[Collected data]
⟨

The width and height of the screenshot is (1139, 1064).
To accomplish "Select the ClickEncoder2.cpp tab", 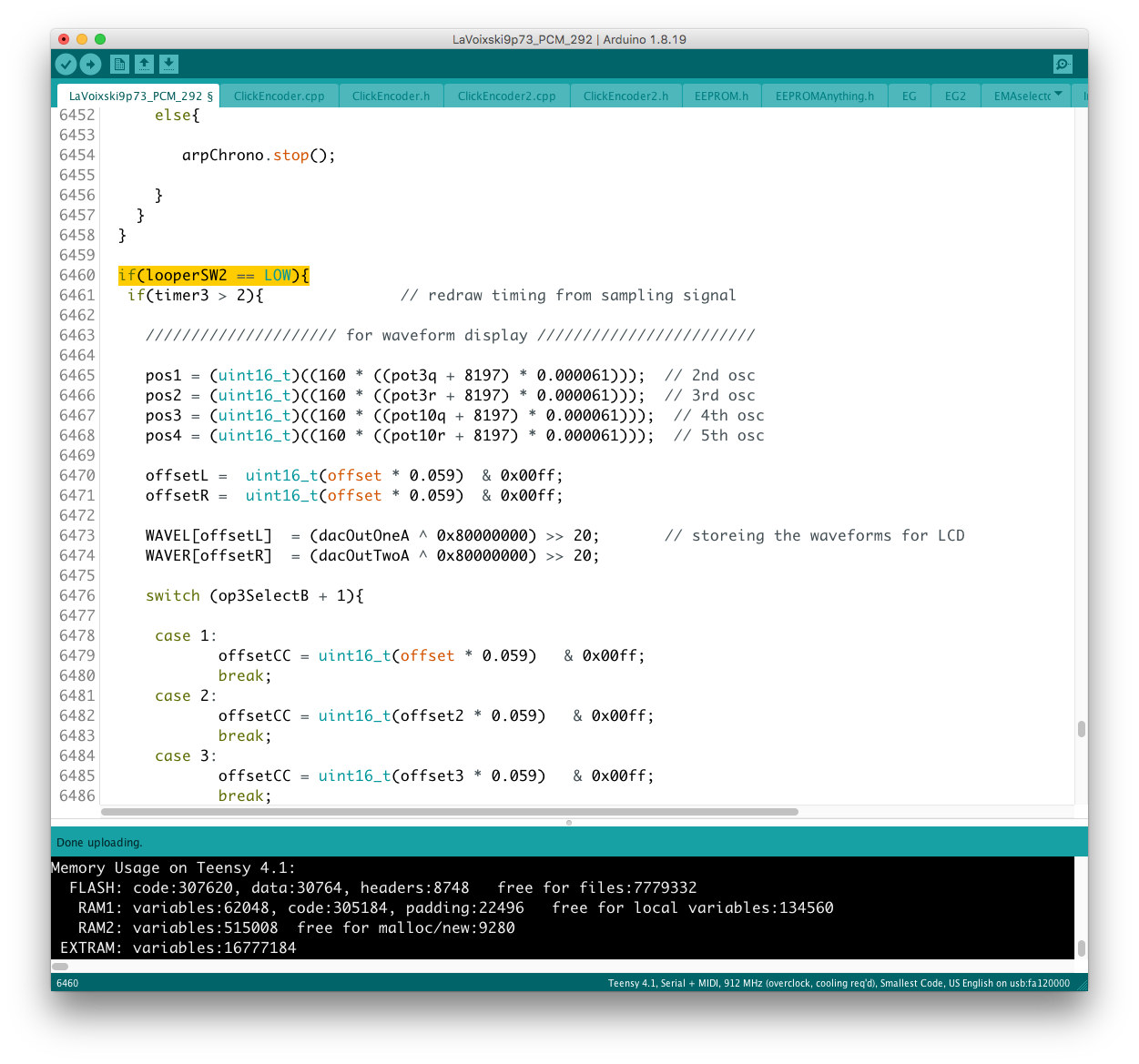I will (506, 96).
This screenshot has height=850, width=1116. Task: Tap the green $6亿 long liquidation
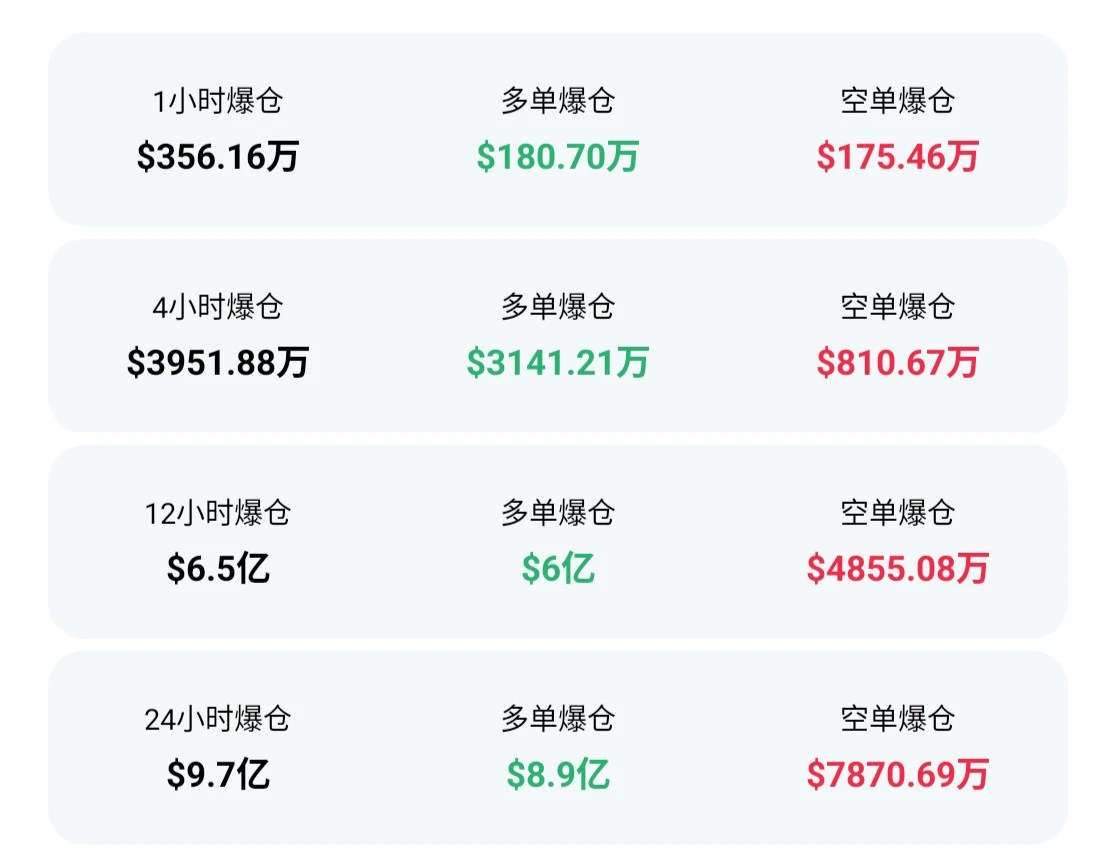pos(557,568)
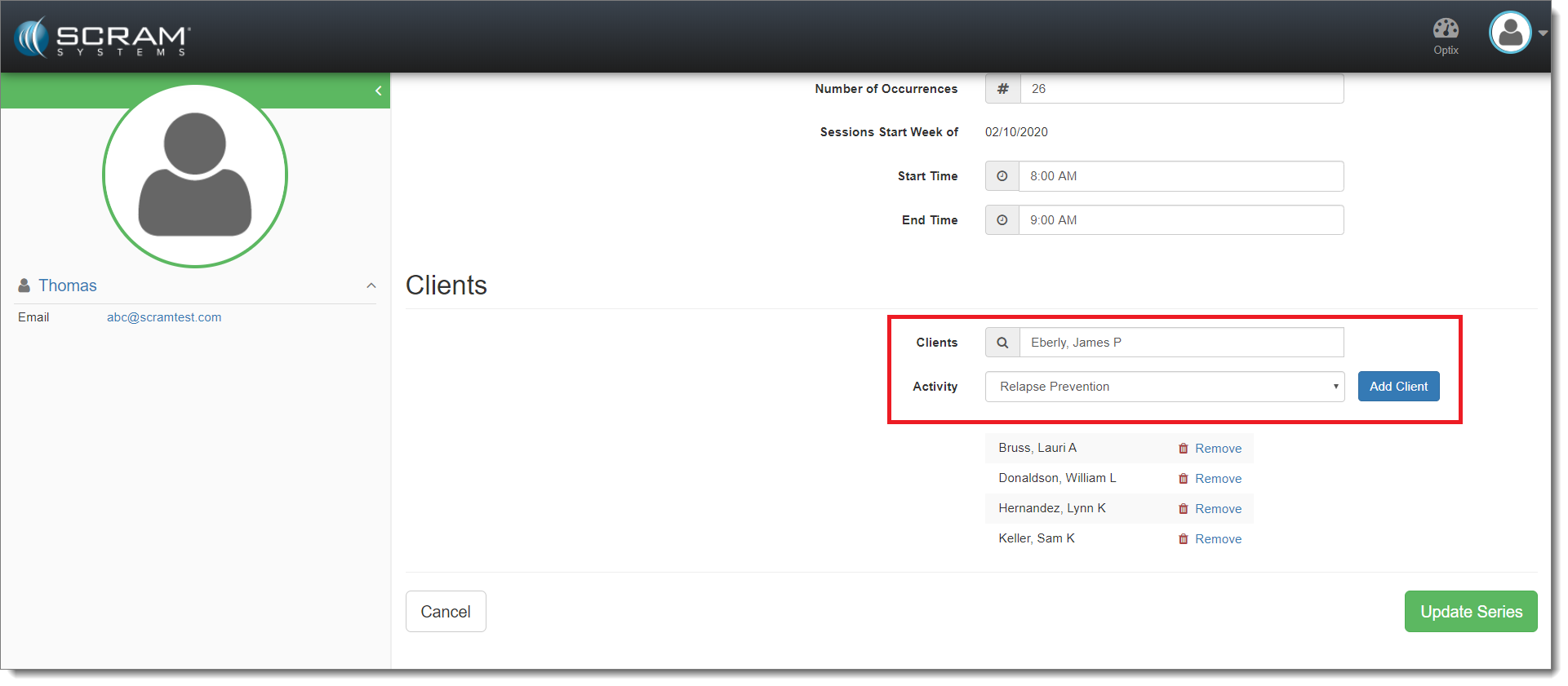Viewport: 1568px width, 686px height.
Task: Click the SCRAM Systems logo
Action: pyautogui.click(x=103, y=38)
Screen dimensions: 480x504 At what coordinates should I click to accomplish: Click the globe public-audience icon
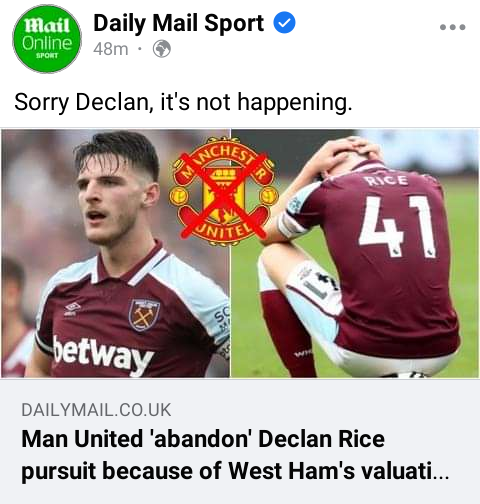[x=162, y=49]
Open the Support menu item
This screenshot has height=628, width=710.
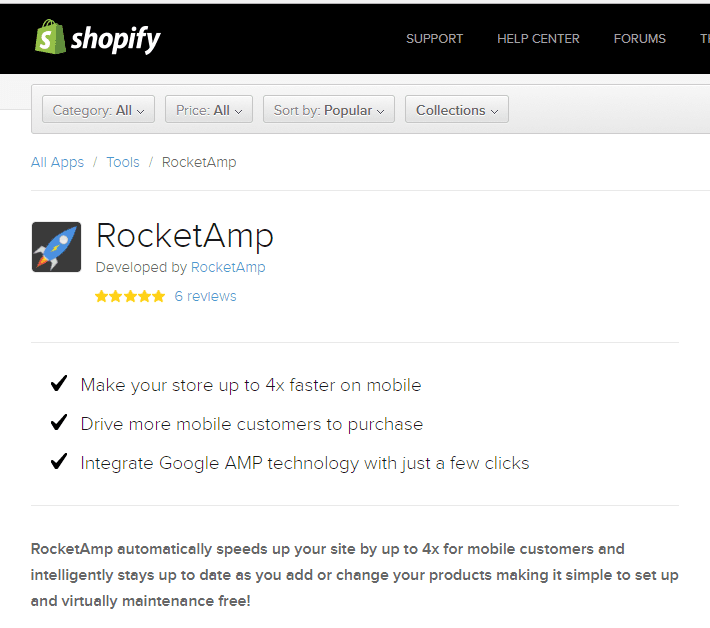434,39
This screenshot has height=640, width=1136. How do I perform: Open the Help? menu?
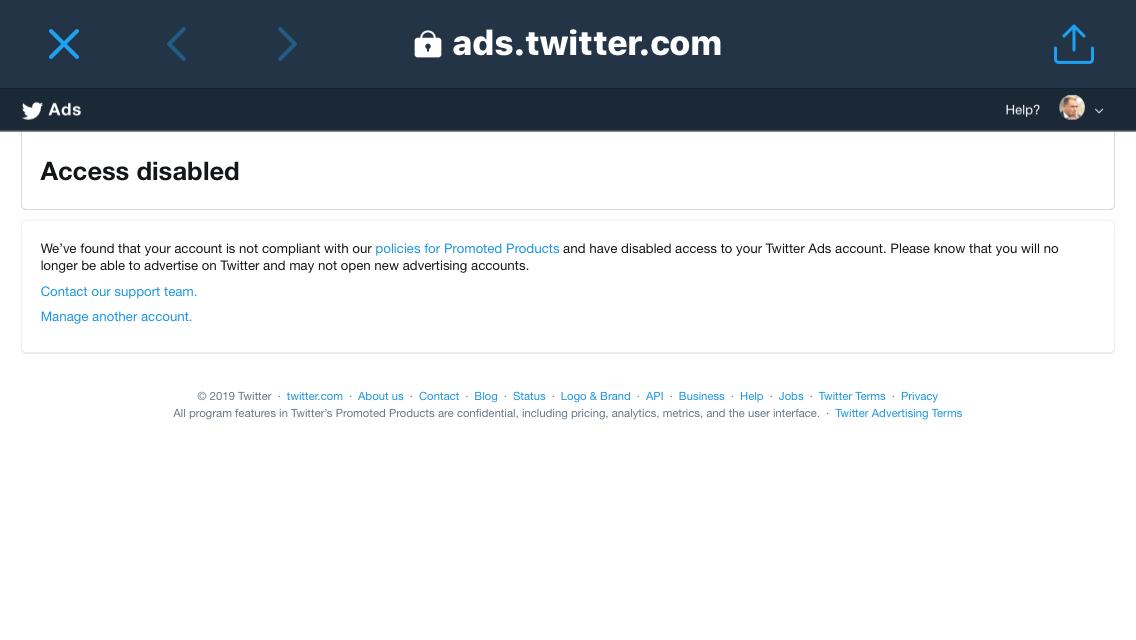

⟩

Task requirements - Starting at the line where "Screen dimensions: 480x504" appears, restate every line through the end of the records above exactly, but omit the pictures.

Task answer -
Screen dimensions: 480x504 At what coordinates should I click to accomplish: Click the globe public-audience icon
[x=162, y=49]
Open the Support menu item
This screenshot has height=628, width=710.
434,39
This screenshot has height=640, width=1136. How do I perform: Open the Help? menu?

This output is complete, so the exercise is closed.